**Exercise task**
Write out every line of the records below as a numbered list, skipping any blank lines.

**** Dataset records

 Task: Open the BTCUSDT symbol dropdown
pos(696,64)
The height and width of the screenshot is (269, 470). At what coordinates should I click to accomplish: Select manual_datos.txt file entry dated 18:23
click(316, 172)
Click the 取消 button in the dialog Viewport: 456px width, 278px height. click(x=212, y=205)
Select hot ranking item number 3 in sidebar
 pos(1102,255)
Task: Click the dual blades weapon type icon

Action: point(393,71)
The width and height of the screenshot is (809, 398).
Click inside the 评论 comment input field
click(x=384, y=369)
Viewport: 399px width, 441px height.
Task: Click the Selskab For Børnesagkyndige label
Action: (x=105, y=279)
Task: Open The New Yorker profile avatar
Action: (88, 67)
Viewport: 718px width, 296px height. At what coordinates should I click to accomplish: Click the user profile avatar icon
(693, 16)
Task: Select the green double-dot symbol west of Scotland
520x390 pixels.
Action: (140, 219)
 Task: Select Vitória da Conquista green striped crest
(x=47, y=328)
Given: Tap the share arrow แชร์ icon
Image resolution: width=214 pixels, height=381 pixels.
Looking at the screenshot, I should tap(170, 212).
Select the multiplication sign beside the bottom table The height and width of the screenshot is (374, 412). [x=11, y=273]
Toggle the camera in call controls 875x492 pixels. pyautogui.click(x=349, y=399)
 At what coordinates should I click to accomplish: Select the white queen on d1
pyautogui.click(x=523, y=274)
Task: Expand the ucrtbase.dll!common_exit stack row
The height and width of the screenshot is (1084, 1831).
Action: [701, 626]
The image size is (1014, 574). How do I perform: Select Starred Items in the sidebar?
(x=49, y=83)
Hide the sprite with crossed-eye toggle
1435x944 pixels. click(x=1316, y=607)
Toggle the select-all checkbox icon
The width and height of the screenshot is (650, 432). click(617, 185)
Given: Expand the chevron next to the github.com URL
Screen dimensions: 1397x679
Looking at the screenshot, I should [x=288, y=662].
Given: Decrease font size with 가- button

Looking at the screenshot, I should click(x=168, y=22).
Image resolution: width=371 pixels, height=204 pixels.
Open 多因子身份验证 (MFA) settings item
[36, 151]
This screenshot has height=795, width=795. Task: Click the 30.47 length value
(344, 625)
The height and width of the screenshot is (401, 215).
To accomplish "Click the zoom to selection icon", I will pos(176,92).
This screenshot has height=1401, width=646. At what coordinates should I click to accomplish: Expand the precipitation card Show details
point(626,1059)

********

**Output below**
1.  Task: Open the BTCUSDT symbol dropdown
2. pos(696,64)
3. The height and width of the screenshot is (269, 470). At what coordinates should I click to accomplish: Select manual_datos.txt file entry dated 18:23
4. click(316, 172)
5. Click the 取消 button in the dialog Viewport: 456px width, 278px height. click(x=212, y=205)
6. Select hot ranking item number 3 in sidebar
7.  pos(1102,255)
8. Task: Click the dual blades weapon type icon
9. Action: point(393,71)
10. The width and height of the screenshot is (809, 398).
11. Click inside the 评论 comment input field
12. click(x=384, y=369)
13. Viewport: 399px width, 441px height.
14. Task: Click the Selskab For Børnesagkyndige label
15. Action: (x=105, y=279)
16. Task: Open The New Yorker profile avatar
17. Action: (88, 67)
18. Viewport: 718px width, 296px height. At what coordinates should I click to accomplish: Click the user profile avatar icon
19. (693, 16)
20. Task: Select the green double-dot symbol west of Scotland
21. 520x390 pixels.
22. Action: (140, 219)
23.  Task: Select Vitória da Conquista green striped crest
24. (x=47, y=328)
25. Given: Tap the share arrow แชร์ icon
26. Image resolution: width=214 pixels, height=381 pixels.
27. Looking at the screenshot, I should tap(170, 212).
28. Select the multiplication sign beside the bottom table The height and width of the screenshot is (374, 412). [x=11, y=273]
29. Toggle the camera in call controls 875x492 pixels. pyautogui.click(x=349, y=399)
30.  At what coordinates should I click to accomplish: Select the white queen on d1
31. pyautogui.click(x=523, y=274)
32. Task: Expand the ucrtbase.dll!common_exit stack row
33. The height and width of the screenshot is (1084, 1831).
34. Action: [701, 626]
35. The image size is (1014, 574). How do I perform: Select Starred Items in the sidebar?
36. (x=49, y=83)
37. Hide the sprite with crossed-eye toggle
38. 1435x944 pixels. click(x=1316, y=607)
39. Toggle the select-all checkbox icon
40. The width and height of the screenshot is (650, 432). click(617, 185)
41. Given: Expand the chevron next to the github.com URL
42. Screen dimensions: 1397x679
43. Looking at the screenshot, I should [x=288, y=662].
44. Given: Decrease font size with 가- button
45. Looking at the screenshot, I should click(x=168, y=22).
46. Image resolution: width=371 pixels, height=204 pixels.
47. Open 多因子身份验证 (MFA) settings item
48. [36, 151]
49. This screenshot has height=795, width=795. Task: Click the 30.47 length value
50. (344, 625)
51. The height and width of the screenshot is (401, 215).
52. To accomplish "Click the zoom to selection icon", I will pos(176,92).
53. This screenshot has height=1401, width=646. At what coordinates should I click to accomplish: Expand the precipitation card Show details
54. point(626,1059)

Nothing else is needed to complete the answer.